Her restaurant, Beast, closed in 2020 during the COVID-19 pandemic, and Pomeroy used the space for a new venture called Ripe Cooperative, a marketplace that also sold meal boxes for customers to finish at home until 2022. During the pandemic she helped found the Independent Restaurant Coalition, an organization that advocated for federal assistance for US restaurants and restaurant employees.

=== Recognition ===
In 2009, Pomeroy was listed by Food & Wine as one of the ten best new chefs in the U.S. As a restaurateur, she was recognized in the October 2010 issue of Marie Claire as one of the eighteen most powerful women in business. O, The Oprah Magazine mentioned her career endeavors and named her as one of the top ten "women on the rise" for 2010. In 2014, Pomeroy won the James Beard Foundation Award for Best Chef Northwest.
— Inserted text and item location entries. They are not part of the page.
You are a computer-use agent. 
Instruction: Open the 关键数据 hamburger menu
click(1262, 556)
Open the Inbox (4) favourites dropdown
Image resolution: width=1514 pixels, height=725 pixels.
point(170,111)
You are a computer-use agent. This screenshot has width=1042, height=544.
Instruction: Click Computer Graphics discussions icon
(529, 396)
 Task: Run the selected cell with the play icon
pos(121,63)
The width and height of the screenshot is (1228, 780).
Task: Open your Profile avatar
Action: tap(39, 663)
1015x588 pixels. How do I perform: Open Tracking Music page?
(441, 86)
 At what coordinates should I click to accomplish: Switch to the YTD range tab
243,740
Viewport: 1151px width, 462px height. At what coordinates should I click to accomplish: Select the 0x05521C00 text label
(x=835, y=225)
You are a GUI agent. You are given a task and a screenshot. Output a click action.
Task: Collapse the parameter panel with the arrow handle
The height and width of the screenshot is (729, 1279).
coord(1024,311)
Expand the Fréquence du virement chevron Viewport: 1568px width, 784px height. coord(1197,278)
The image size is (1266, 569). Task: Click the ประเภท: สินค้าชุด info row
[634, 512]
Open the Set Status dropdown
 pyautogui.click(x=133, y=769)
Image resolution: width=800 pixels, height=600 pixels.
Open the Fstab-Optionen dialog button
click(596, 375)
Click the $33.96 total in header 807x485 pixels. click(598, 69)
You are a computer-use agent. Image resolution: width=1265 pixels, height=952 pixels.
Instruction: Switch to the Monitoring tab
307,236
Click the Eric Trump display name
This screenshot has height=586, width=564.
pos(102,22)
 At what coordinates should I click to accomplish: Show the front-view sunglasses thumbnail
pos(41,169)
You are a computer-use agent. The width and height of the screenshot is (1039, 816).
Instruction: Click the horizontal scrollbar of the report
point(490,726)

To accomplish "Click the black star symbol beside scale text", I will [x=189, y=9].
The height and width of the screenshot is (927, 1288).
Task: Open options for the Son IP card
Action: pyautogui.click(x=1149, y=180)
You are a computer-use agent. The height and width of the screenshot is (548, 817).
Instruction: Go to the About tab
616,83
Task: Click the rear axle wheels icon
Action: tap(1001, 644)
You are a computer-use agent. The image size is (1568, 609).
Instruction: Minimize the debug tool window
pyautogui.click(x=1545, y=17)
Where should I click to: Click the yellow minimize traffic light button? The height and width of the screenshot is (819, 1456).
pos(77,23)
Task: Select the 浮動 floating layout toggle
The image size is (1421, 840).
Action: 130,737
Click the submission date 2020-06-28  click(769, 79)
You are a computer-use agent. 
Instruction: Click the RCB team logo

According to Portland Monthly, she was "synonymous with Portland's independent food scene". Eater Portland, reacting to her death, said Pomeroy "helped define the Portland culinary scene that so captured the national imagination in the early aughts". According to The New York Times, she was the city's "culinary matriarch" and had "made Portland a dining destination".

== Personal life and death ==
Pomeroy was married to Michael Hebb; they had a daughter, August, and later divorced. Pomeroy later married Kyle Linden Webster in 2012. On July 13, 2024, she drowned in the Willamette River, near Corvallis, when she fell from an inner tube she was floating on amid a fast current. Her body was recovered on July 17.